The importance of physicians going out into the community to provide care became very apparent. It was heart-wrenching to see firsthand the mistrust of the healthcare system by the Elders. One Elder was very sick, and the Health Care Lead suggested they go to the hospital, but the Elder was very adamant to stay home. I think that this really showcased the need for doctors in Indigenous communities to be able to do house calls for individuals that still carry trauma from Indian hospitals and residential schools. The residential school in Lower Post ran from 1951-1975, impacting thousands of Indigenous families who lived in the area.

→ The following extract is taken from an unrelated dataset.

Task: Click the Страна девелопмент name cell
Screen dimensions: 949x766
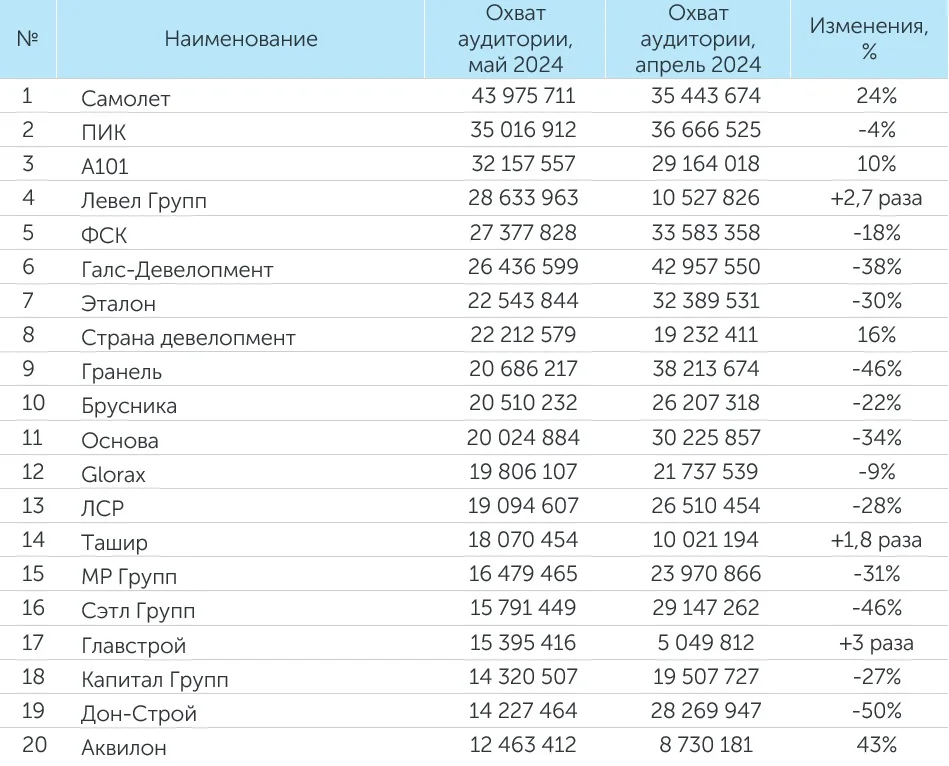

The community finally had their wishes fulfilled and the building was demolished in 2021, marking a historic moment for all of those impacted.

I was surprised to see how well people in the community were doing and that it was such a time of growth within the community and for members of the community. It caused me to realize that I had a hidden assumption that more people would be struggling, living with the intergenerational trauma caused by the residential school system. Many individuals seem to be partaking in Indigenous-specific counseling offered in Whitehorse called Transformations, and the comments individuals made about it made it seem excellent. Key elements facilitating the effectiveness for those involved seem to be that it is Indigenous-specific, it is community-based group therapy, and more importantly that it is Indigenous-run. To see the resilience of the community, and that they are still here and working to rebuild after all the Canadian government has done in an attempt to destroy their communities and cultures, is truly remarkable.

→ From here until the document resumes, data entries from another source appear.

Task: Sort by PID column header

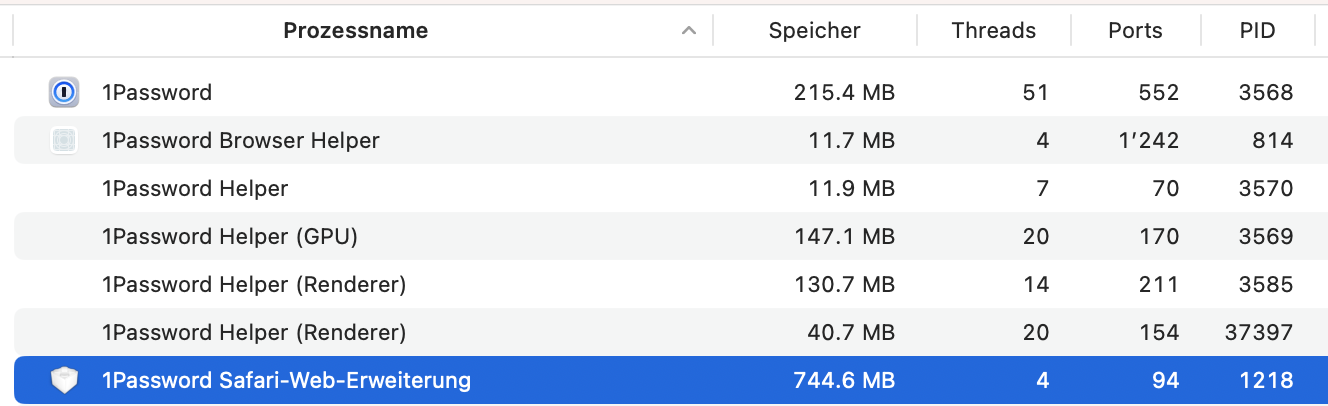Action: (1256, 31)
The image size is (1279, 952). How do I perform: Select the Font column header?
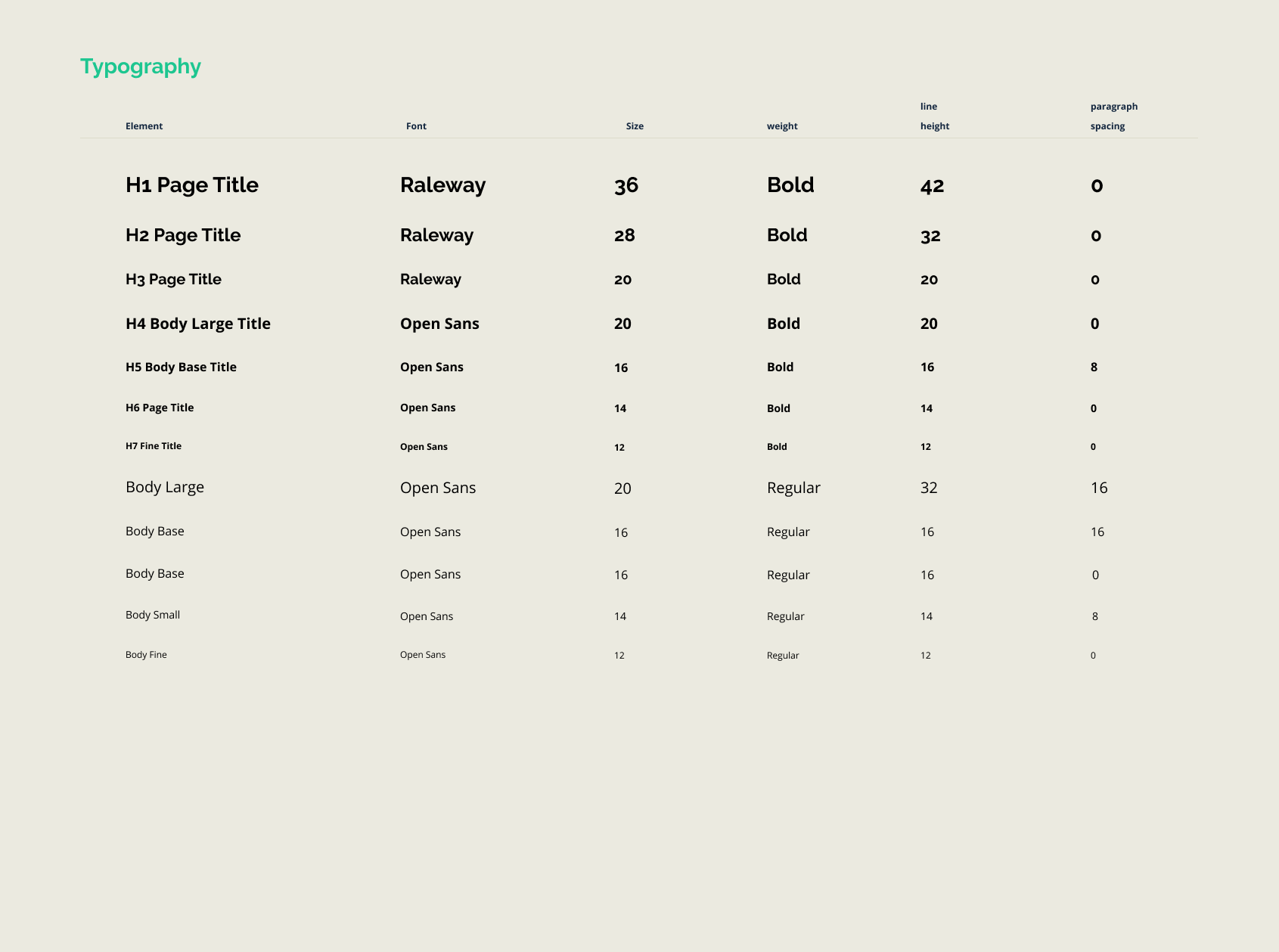(x=416, y=126)
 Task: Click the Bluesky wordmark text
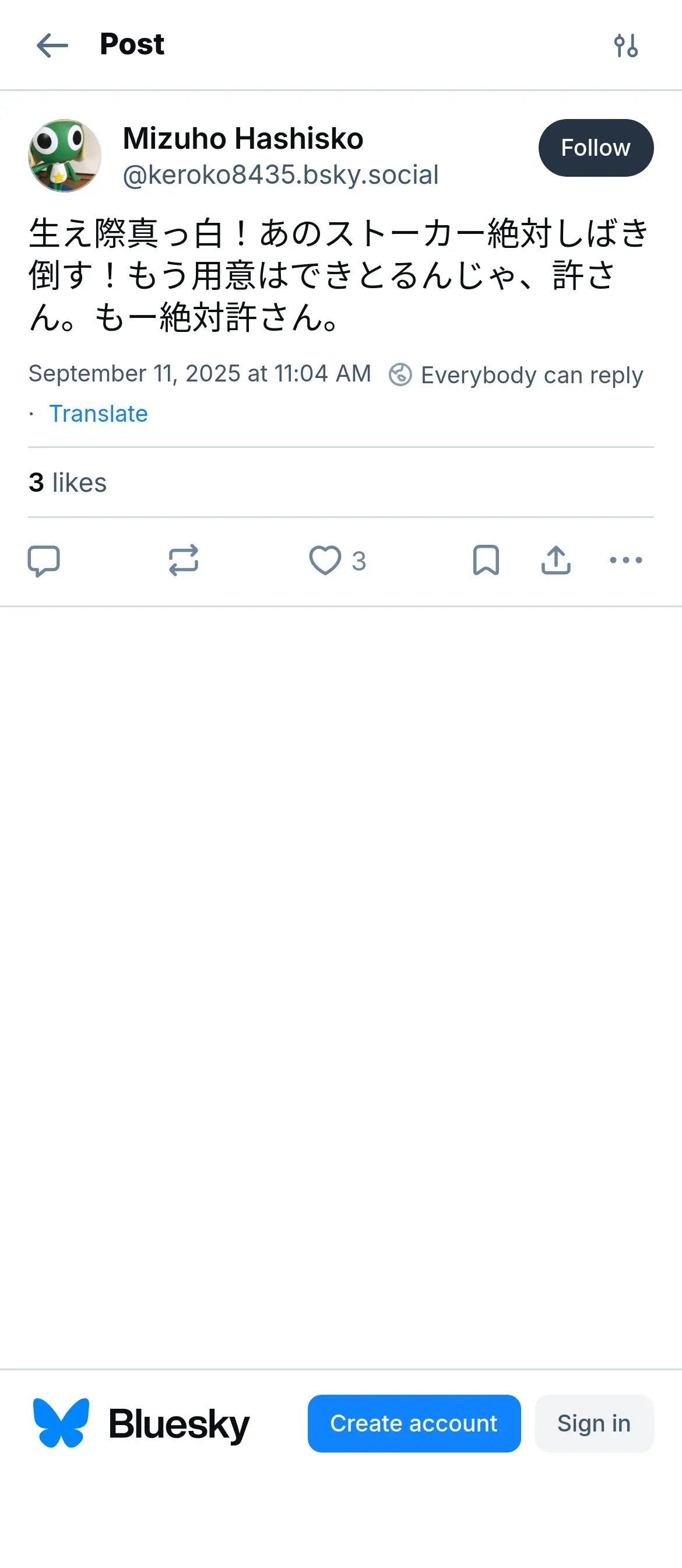tap(179, 1424)
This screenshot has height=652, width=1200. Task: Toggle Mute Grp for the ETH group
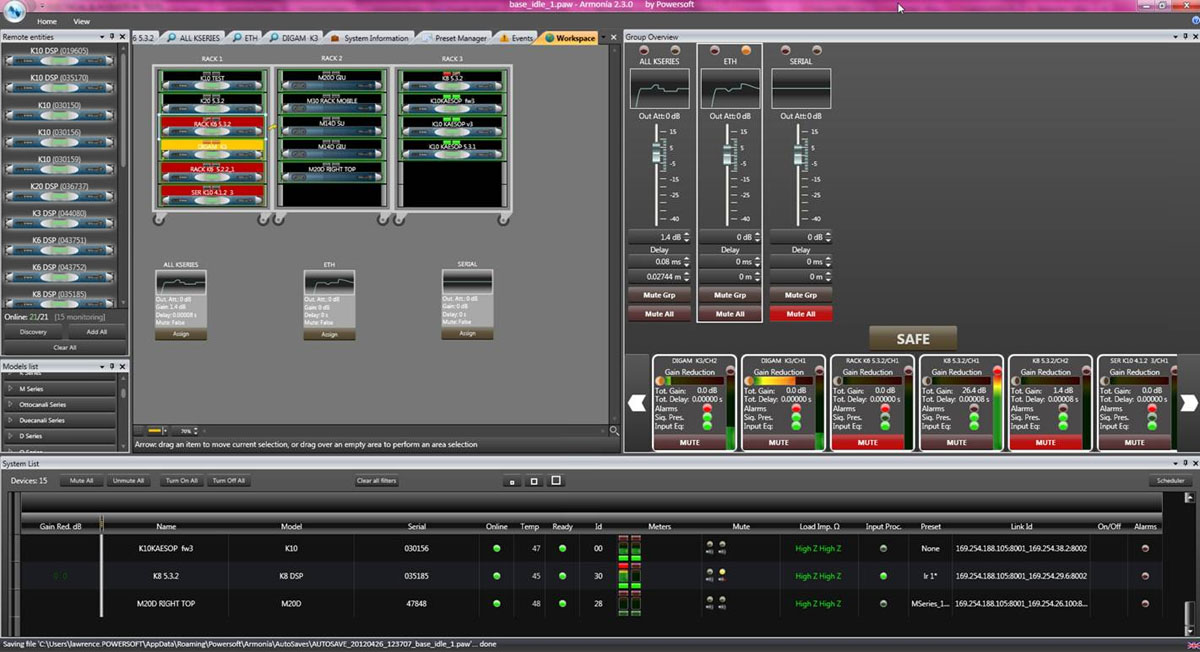pyautogui.click(x=730, y=295)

The community in Lower Post is expanding and everyone is so excited about it. The new chief has made some monumental changes with the funding he has received. The community has a new Elder’s Centre to house Elders and have a common space for them to meet, hangout, and cook in. There is a new building called the Eagle’s Nest for activities for women and children, and that provides WIFI access and a workspace for individuals partaking in online education. They have a new health centre with spaces for dentists and doctors to come in and practice, a fitness facility for the community, and a multicultural center that is currently being built. They also had their grand opening of their Women’s Shelter and Supportive Housing Building while we were there, and it was absolutely beautiful to see. Many representatives from different First Nations came to the opening to celebrate and ask questions as to how they can go about starting initiatives like this in their community. There was an opening drumming prayer song, and the Chief gave a speech on how important women and especially children are to protect and invest in for the health and future of the community.

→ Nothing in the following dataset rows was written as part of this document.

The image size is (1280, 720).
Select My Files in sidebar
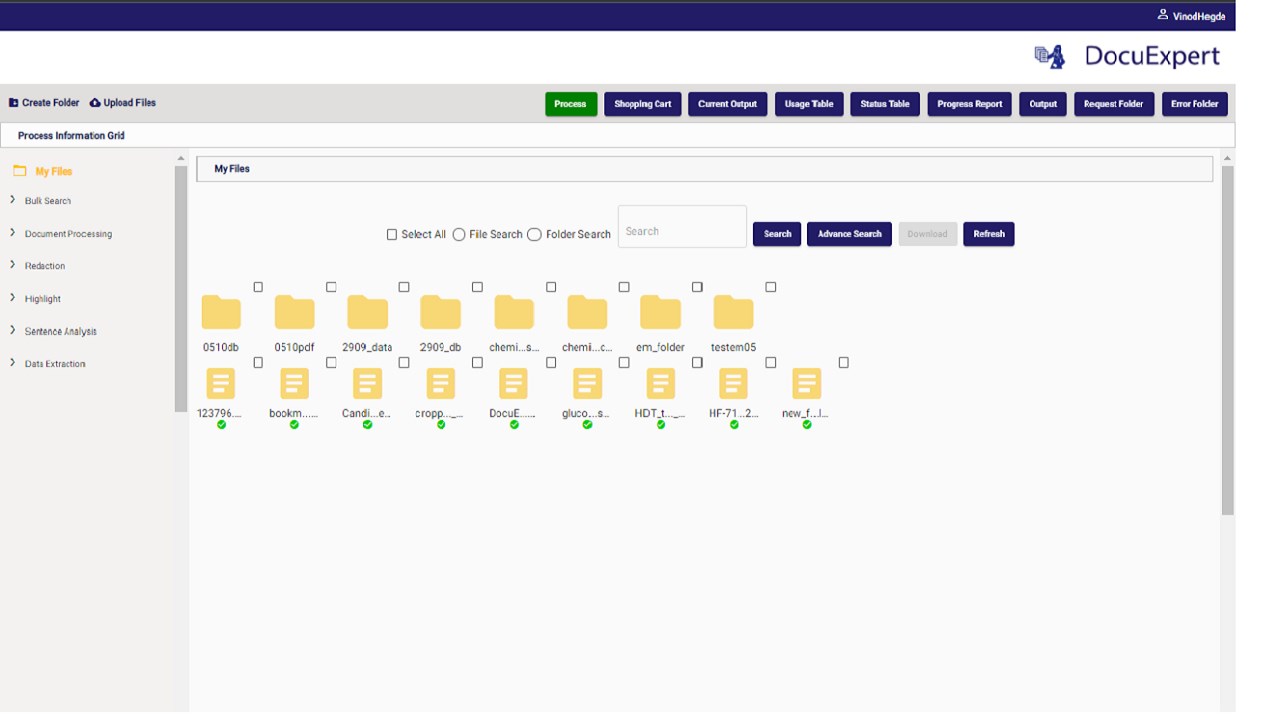coord(54,171)
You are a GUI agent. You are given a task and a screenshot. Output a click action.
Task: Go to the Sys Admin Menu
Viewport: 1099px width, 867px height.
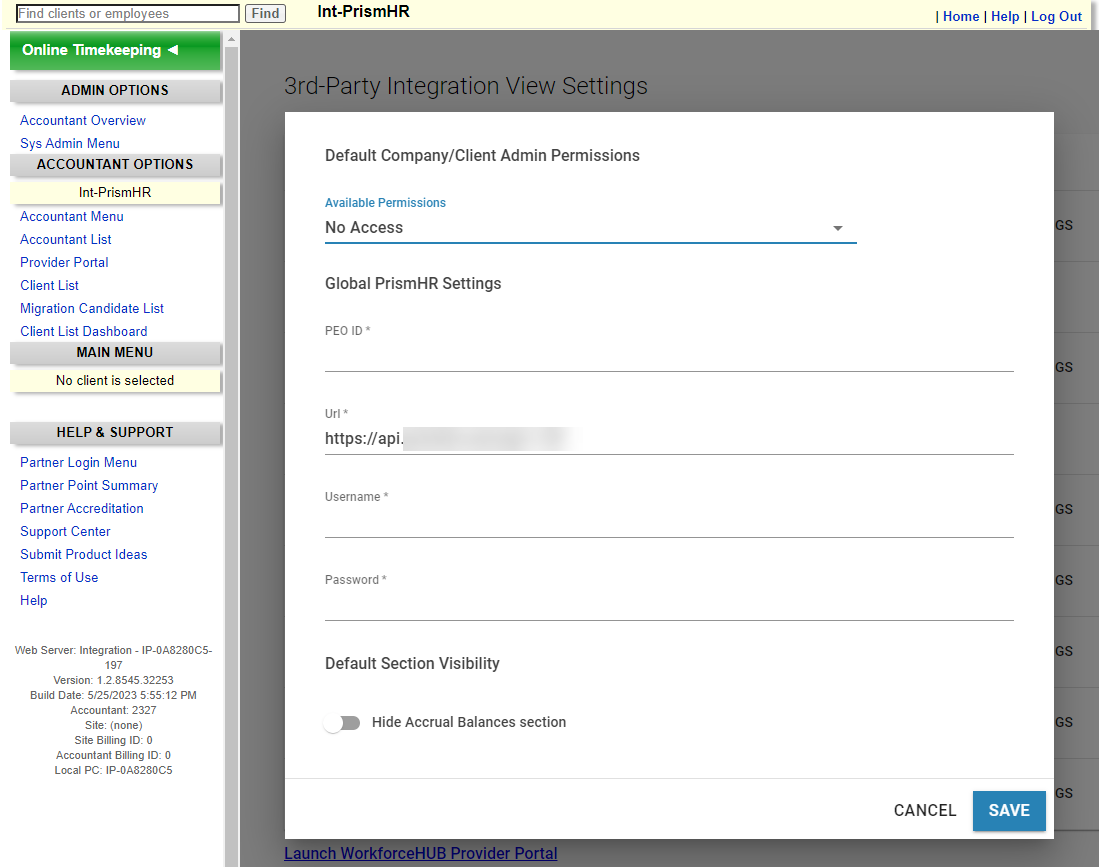point(69,143)
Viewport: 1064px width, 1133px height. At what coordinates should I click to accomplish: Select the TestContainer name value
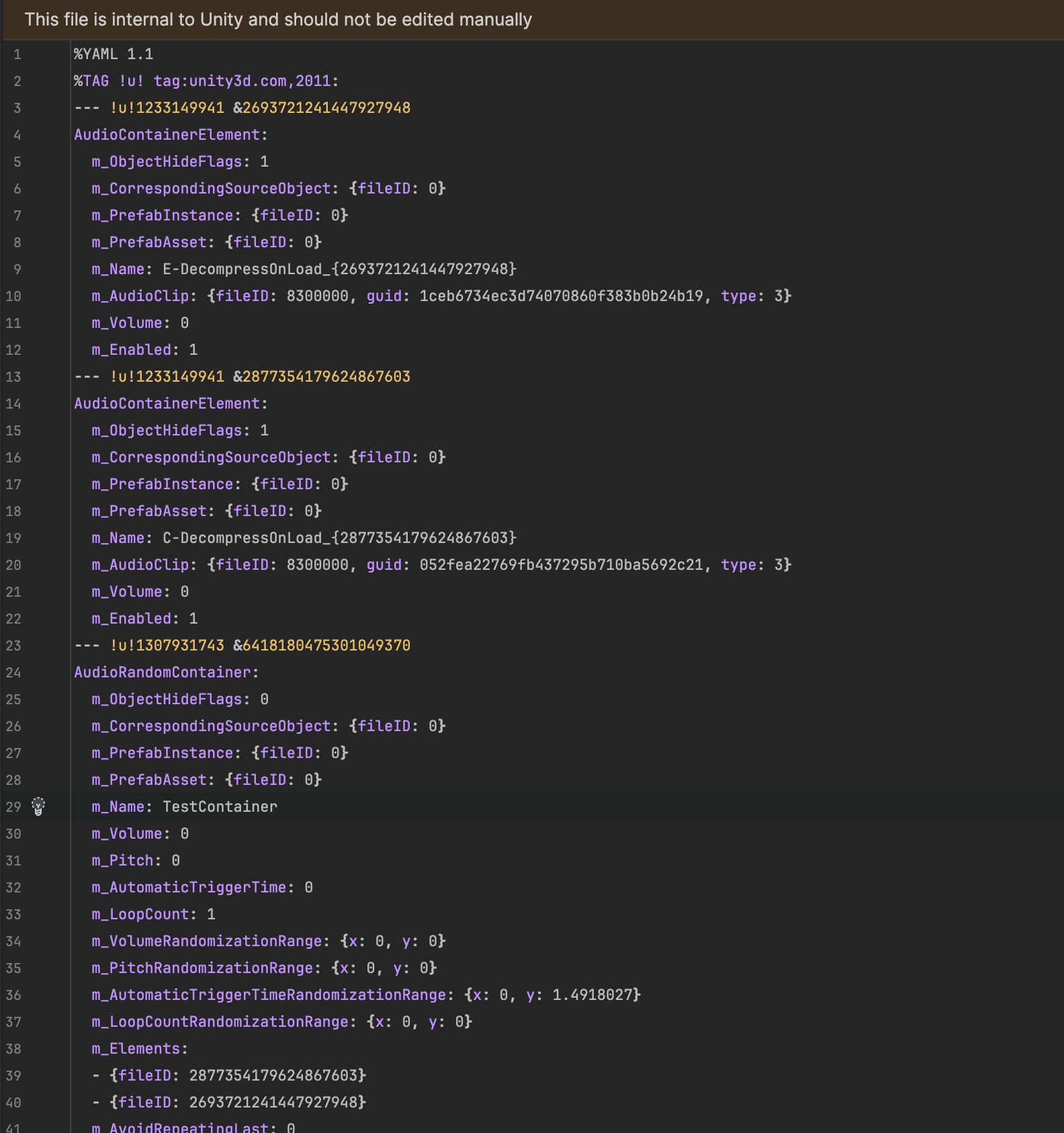click(220, 807)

To sign off, I really want to highlight how awesome this experience was in broadening my perspective on what it was like to live in a remote Indigenous community, and how this experience caused me to reflect on the healthcare system, my biases, and hidden assumptions. Hopefully, some of the information I shared today has broadened your perspective and caused you to reflect as well, and if you haven’t yet, I challenge you to reflect on something that you found surprising from hearing me recount this experience. I hope that you were able to consider the ongoing effects of residential schools and of intergenerational trauma to see the importance of change within the healthcare system to better serve indigenous peoples and to see the true strength of this nation on their journey to rebuild and thrive. Thank you so much for listening to this podcast and I suggest you listen to the others!